Table 1 1H, 13C and 31P NMR chemical shifts (ppm) and selected inter-residue connectivities from the anomeric protons of E115 from Lactobacillus reuteri strain 115.
Table 2 1H, 13C and 31P NMR chemical shifts (ppm) and selected inter-residue connectivities from the anomeric protons of E116 from Lactobacillus animalis/murinus strain 116.
Figure 1
figure 1

Selected portion of the 1H-13C HSQC-TOCSY spectrum of the E115 exopolysaccharide from Lactobacillus reuteri 115.

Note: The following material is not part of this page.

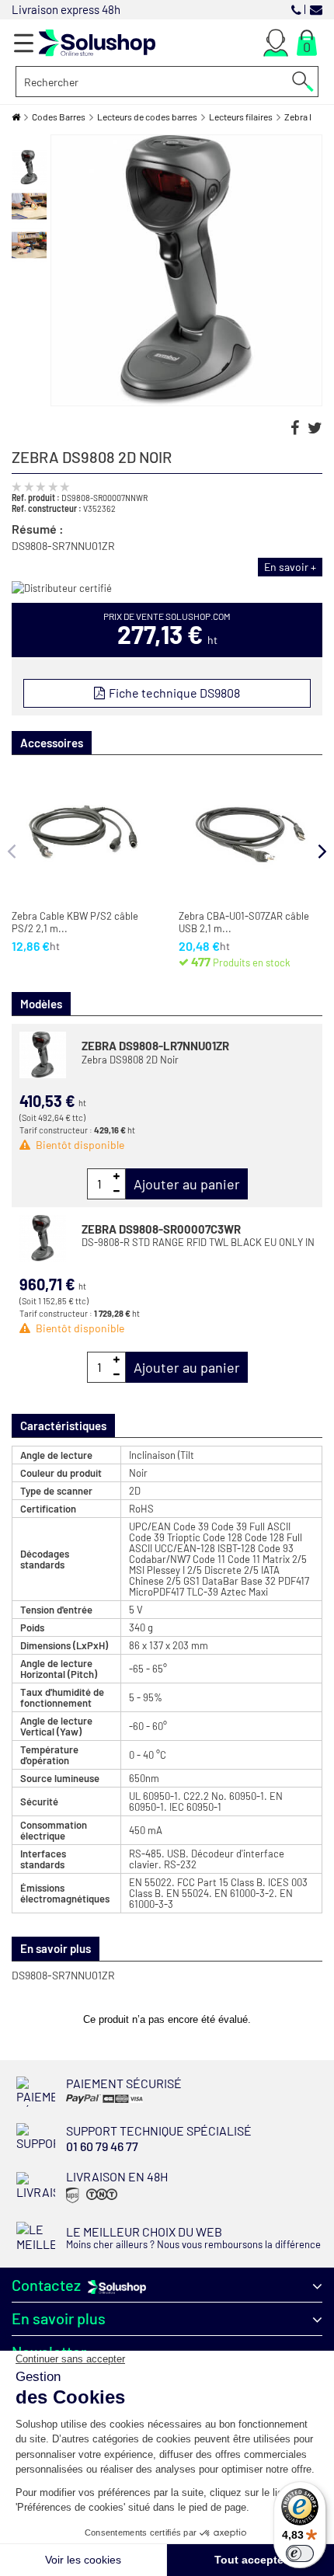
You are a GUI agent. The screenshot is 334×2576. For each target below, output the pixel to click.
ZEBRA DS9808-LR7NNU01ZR (155, 1046)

Capital letters denote the sugar residues.

Figure 2
figure 2

Structure of the E115 polysaccharide.

Capital letters refer to sugar residues.

NMR analysis of E116 (E148c)

The one-dimensional 1H NMR spectrum of E116 revealed six anomeric proton signals, which were observed at 5.45, 5.36, 5.01, 4.63, 4.49, and 4.48 ppm. In the HSQC spectra, these signals were correlated with carbon resonances at 93.7, 94.2, 106.3, 103.1, 101.2, and 101.7 ppm, respectively (Fig. 3). The 31P-NMR spectrum contained one signal for a phosphodiester group at −1.5 ppm. The six monosaccharides of E116 were designated as residues A-F in decreasing order of their proton chemical shift values. The 1H and 13C NMR chemical shifts for each sugar residue were assigned using a combination of 2D NMR experiments and by comparison with 1H and 13C NMR data that were previously published14,15 and are reported in Table 2. The TOCSY spectra showed cross-peaks of H1 with H2-H5 for residues A, B, and D, and cross-peaks of H1 with H2-H4 for residues C, E, and F. The assignment was completed by the following correlations in the COSY spectrum: H5/H6 for A, B, and D; and H4/H5 and H5/H6 for C, E, and F. The chemical shifts of the anomeric carbons of residues A, B, D, E, and F were characteristic for the pyranose ring form, whereas that of residue C was characteristic of a furanose ring form16. Residues A, B, and D were assigned to have the gluco-configuration, whereas residues C, E, and F have the galacto-configuration. The sequence of the monosaccharide residues within the repeating unit of the E116 polysaccharide was obtained by assignment of the inter-residue connectivities observed in the 2D NOESY and HMBC spectra (Table 2). The phosphate substitution position was revealed from 1H,31P-correlation experiments. The 31P resonance at δ −1.53 ppm showed connectivity to the H1 signal at δ 5.45 ppm (H-1 of residue A), the H6 signal at δ 3.97 ppm (H-6 of residue D), and the H5 signal at δ 3.62 ppm (H-5 of residue D). The final predicted structure of the hexasaccharide repeating unit of the L. animalis/murinus 116 polysaccharide, E116, is shown in Fig. 4.

Figure 3
figure 3

Selected portion of the 1H-13C HSQC spectrum of the E116 exopolysaccharide from Lactobacillus animalis/murinus 116.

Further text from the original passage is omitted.